Sadaharu Horio, Performance (2001)
Sadahura Horio, Self Portrait (n.d.)
Courtesy of Sadahura Horio



SADAHARU HORIO: PERFORMANCE

Melody Yu-Ming Chia Tiampo


If the Shiraga exhibition suggested that the battle for Gutai is still stubbornly stuck in the annals of history, the performance by Sadaharu Horio at the Fukui International Art Festival on August 18th reminded us to think in the present tense and to notice that the Gutai belongs not only to scholars and curators, but also to the artists, 29 years after its official end. It is as if in his continuing project, Horio, one of the youngest former members of the group, attempts a material exegesis of the Gutai, laying claim to that precarious zone between performance and painting which has so often been obscured out of taxonomic zeal.
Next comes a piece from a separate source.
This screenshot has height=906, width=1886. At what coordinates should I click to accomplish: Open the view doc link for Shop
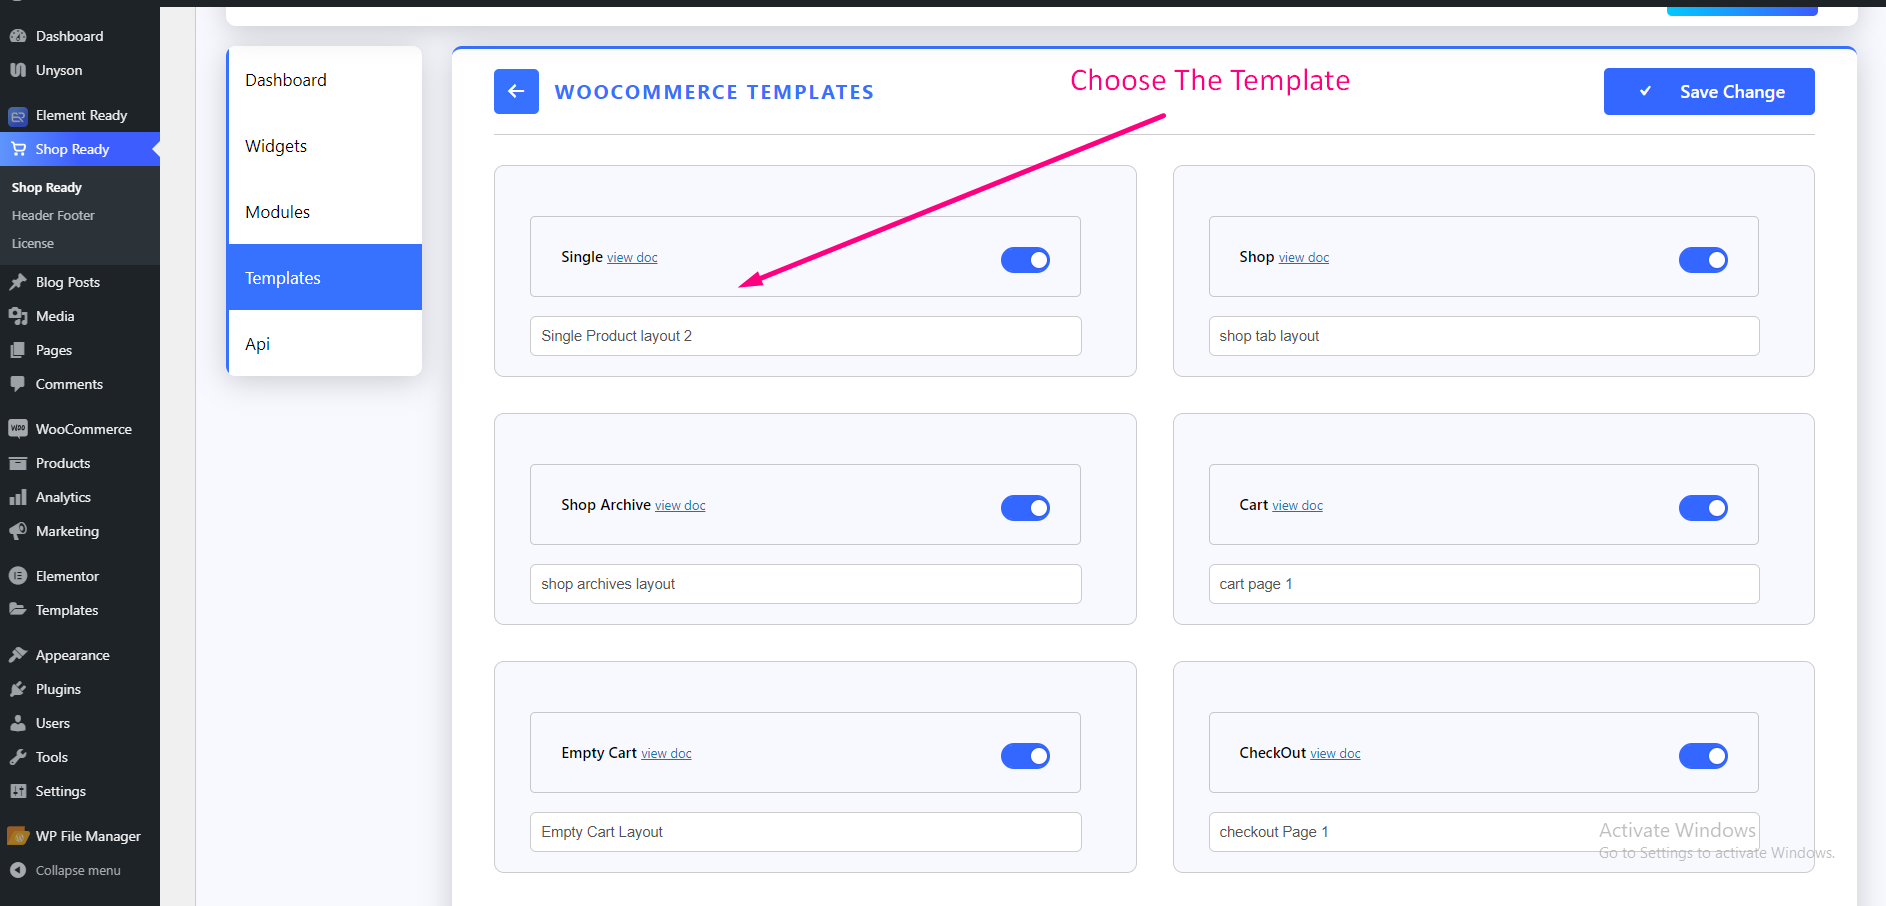click(1304, 258)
Horio maintains the fundamental philosophical issues of Gutai, but demonstrates their flexibility and endurance by pairing them with a level of community engagement and a concern for everyday life that gives the project a sense of energy, contemporaneity, and relevance. This is art as an ethical project, a way of making art out of daily life, and daily life out of art, like the layer of paint applied as part of his quotidian ritual to an assemblage of ordinary objects in the entryway to his home—objects which have undergone a sculptural metamorphosis under 10 years of accumulated paint.

In his performance for the Fukui Festival, Horio tied together 200 sheets of brilliant blue tarp, and had the audience help him to stretch this over one kilometer of riverbank, cutting through the drab landscape with a disquieting plastic vitality. It was the experience of the performance however, that was the most engaging aspect of the piece—the transformation of a pile of plastic tarps into a giant fluttering kite, as our ephemeral community worked towards a common goal. It was a goal which took just over an hour to achieve, a lot more cooperation and a lot more physical effort than any of the audience had expected. It was just that—the effort involved and the sheer scale of the work, which served as a poignant reminder of the unequal, and often brutal relationship that exists between man and nature in Japan, a series of volcanic islands victim to an astonishing number of earthquakes, tsunami, typhoons, and hurricanes each year. The fact that the tarps were exactly the same material that was used to create makeshift shelters after the Great Hanshin Earthquake of 1995 further enhanced those layers of meaning.

Functioning as a scar, the work not only cleaved open the landscape and revisited old wounds, but also served as a reminder of the new possibilities of community that emerged out of this trauma. Although remembered as an event that shattered the lives of many of the participants and their friends, it is also recognized as the moment that gave birth to volunteerism and brought out charity, and community in an urban society that before, rarely looked beyond the boundaries of the nuclear family. For Horio, it is because of these touchingly human links that we survive, building layer upon layer of ordinary friendship and community to which he gives form somewhere between performance and the plastic arts.